**Exercise goal**
In the stretch from the line containing "has width=1029, height=1456." through the end of the records, change "coordinate pair" to "ordered pair" and give those lines again with nothing else altered.

[Records from a pointing dataset]
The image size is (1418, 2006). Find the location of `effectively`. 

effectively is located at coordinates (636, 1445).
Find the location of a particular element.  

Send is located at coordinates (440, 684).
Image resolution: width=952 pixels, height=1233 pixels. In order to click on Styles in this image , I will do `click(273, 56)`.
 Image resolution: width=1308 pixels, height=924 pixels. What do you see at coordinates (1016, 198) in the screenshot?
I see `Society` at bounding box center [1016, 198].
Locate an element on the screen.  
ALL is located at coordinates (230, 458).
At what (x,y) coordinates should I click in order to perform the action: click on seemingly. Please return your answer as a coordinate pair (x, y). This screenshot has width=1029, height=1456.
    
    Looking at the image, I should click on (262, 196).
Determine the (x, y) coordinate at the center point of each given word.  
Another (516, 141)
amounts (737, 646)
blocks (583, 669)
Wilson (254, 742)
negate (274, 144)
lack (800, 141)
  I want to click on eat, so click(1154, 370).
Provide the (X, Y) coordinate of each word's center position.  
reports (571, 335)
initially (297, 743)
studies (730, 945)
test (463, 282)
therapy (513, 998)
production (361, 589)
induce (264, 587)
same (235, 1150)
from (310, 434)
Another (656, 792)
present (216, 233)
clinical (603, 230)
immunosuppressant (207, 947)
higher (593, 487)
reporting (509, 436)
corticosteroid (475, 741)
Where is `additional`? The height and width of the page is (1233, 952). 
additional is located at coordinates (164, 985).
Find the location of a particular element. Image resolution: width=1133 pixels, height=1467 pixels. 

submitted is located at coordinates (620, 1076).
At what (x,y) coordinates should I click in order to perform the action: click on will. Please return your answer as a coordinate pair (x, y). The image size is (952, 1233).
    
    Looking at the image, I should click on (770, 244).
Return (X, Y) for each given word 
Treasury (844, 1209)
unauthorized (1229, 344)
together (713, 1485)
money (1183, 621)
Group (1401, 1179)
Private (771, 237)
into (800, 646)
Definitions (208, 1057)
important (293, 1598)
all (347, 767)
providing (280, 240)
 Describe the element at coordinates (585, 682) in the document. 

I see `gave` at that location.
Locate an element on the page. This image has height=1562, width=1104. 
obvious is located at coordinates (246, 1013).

**Written solution**
At what (x,y) coordinates should I click in order to perform the action: click on seemingly. Please return your answer as a ordered pair (x, y). This screenshot has width=1029, height=1456.
    
    Looking at the image, I should click on (262, 196).
Determine the (x, y) coordinate at the center point of each given word.  
Another (516, 141)
amounts (737, 646)
blocks (583, 669)
Wilson (254, 742)
negate (274, 144)
lack (800, 141)
  I want to click on eat, so click(1154, 370).
Provide the (X, Y) coordinate of each word's center position.  
reports (571, 335)
initially (297, 743)
studies (730, 945)
test (463, 282)
therapy (513, 998)
production (361, 589)
induce (264, 587)
same (235, 1150)
from (310, 434)
Another (656, 792)
present (216, 233)
clinical (603, 230)
immunosuppressant (207, 947)
higher (593, 487)
reporting (509, 436)
corticosteroid (475, 741)
Where is `additional`? The height and width of the page is (1233, 952). 
additional is located at coordinates (164, 985).
Find the location of a particular element. Image resolution: width=1133 pixels, height=1467 pixels. 

submitted is located at coordinates (620, 1076).
At what (x,y) coordinates should I click in order to perform the action: click on will. Please return your answer as a ordered pair (x, y). The image size is (952, 1233).
    
    Looking at the image, I should click on (770, 244).
Return (X, Y) for each given word 
Treasury (844, 1209)
unauthorized (1229, 344)
together (713, 1485)
money (1183, 621)
Group (1401, 1179)
Private (771, 237)
into (800, 646)
Definitions (208, 1057)
important (293, 1598)
all (347, 767)
providing (280, 240)
 Describe the element at coordinates (585, 682) in the document. 

I see `gave` at that location.
Locate an element on the page. This image has height=1562, width=1104. 
obvious is located at coordinates (246, 1013).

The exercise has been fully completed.